Botanica is a series of casual hidden object puzzle adventure games that are a combination of fantasy and science fiction. It was developed by Boomzap Entertainment and published exclusively by Big Fish Games. The games are available on PC and Mac platforms, with iPhone and iPad versions released for the first title.

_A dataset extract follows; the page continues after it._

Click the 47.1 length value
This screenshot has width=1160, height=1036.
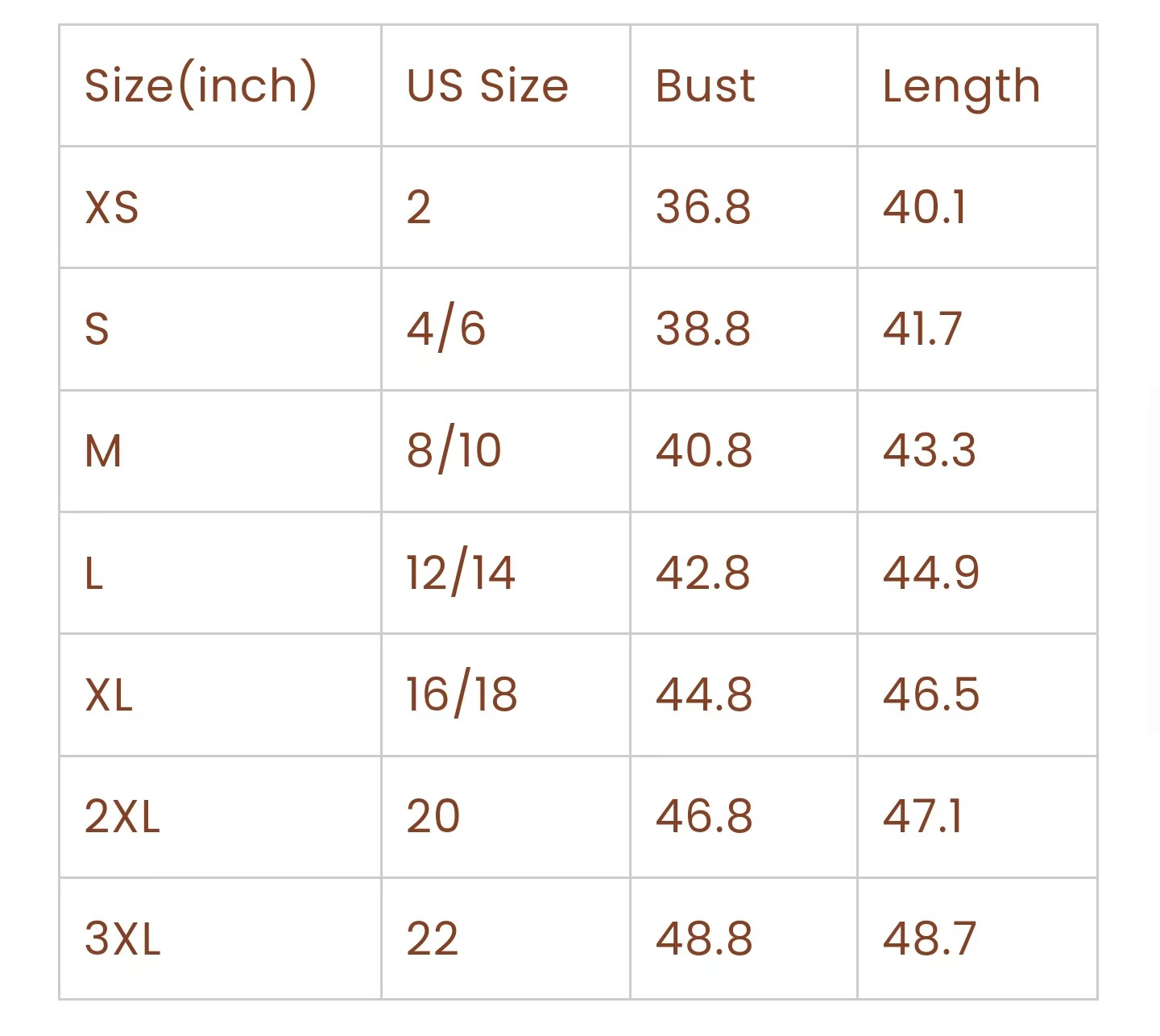click(x=923, y=816)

Botanica: Into the Unknown was the first game to be released on October 22, 2012. The sequel entitled Botanica: Earthbound was launched on December 14, 2013.

== Premise ==

Dr. Ellie Wright is a botanist stranded on a strange planet called Botanica, which is full of exotic creatures and locations. She meets different characters who have also crash landed on Botanica and together they are looking for a way back to Earth.

== Games ==

=== Botanica: Into the Unknown ===

Botanica: Into the Unknown was released on Big Fish Games on October 22, 2012. In this hidden object game, botanist Dr. Ellie Wright explores an exotic planet filled with strange creatures. Players must solve minigames and puzzles in order to survive. A reviewer described its theme as a mix of fantasy and science fiction and also added that Botanica is "fantastic in almost every aspects from the visuals, audio to the gameplay".

On June 24, 2013, versions for the iPhone and iPad were released simultaneously.

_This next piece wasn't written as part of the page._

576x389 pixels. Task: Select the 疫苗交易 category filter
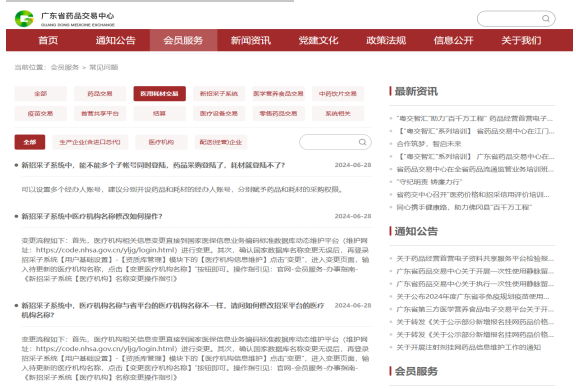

Gamezebo rated Botanica: Into the Unknown 4 out of 5 stars as it gives users "a seamless experience in genre-blending, embedding features of point-and-click adventure". Jay Is Games points out that there is "high quality in all areas, from an intuitive user interface to eye-pleasing aesthetics to a detail-oriented and engaging story".

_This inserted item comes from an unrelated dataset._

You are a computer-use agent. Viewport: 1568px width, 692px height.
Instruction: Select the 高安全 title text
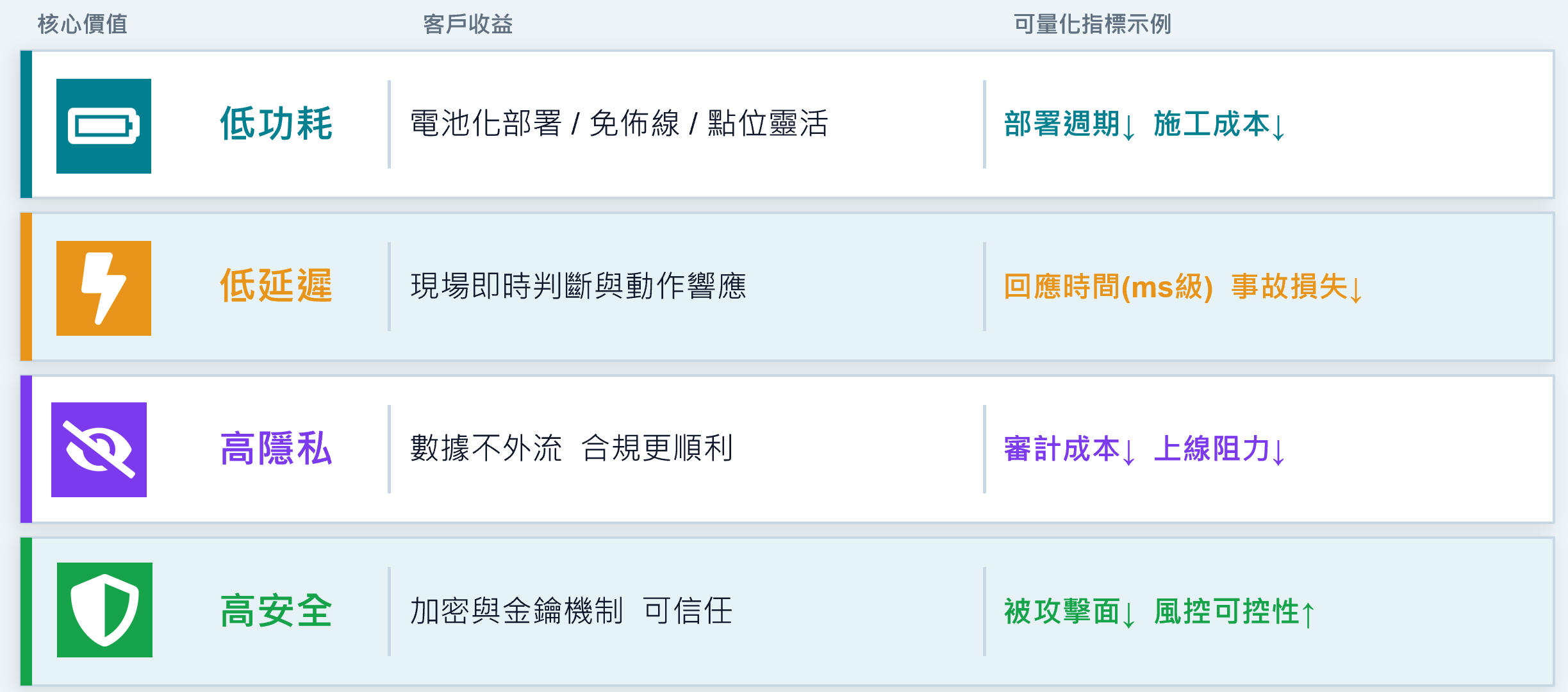[276, 611]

=== Botanica: Earthbound ===

Botanica: Earthbound Collector's Edition is the second game in the series released exclusively on Big Fish Games on December 14, 2013. Users can play as two characters, Dr. Ellie Wright and Ian Garrett, as they try to find their way back to Earth.

AllAboutCasualGame.com calls it an "astounding HOPA adventure set in a beautiful world with vivid creativity and superbly enjoyable gameplay". It earned a rating of 4.5 out of 5 stars on this review. CasualGameGuides also added that "the graphics are superb, the storyline is intriguing, and the gameplay itself was challenging and interesting".

A Standard Edition for Botanica: Earthbound was released on January 12, 2014, by Big Fish Games for PC and Mac platforms.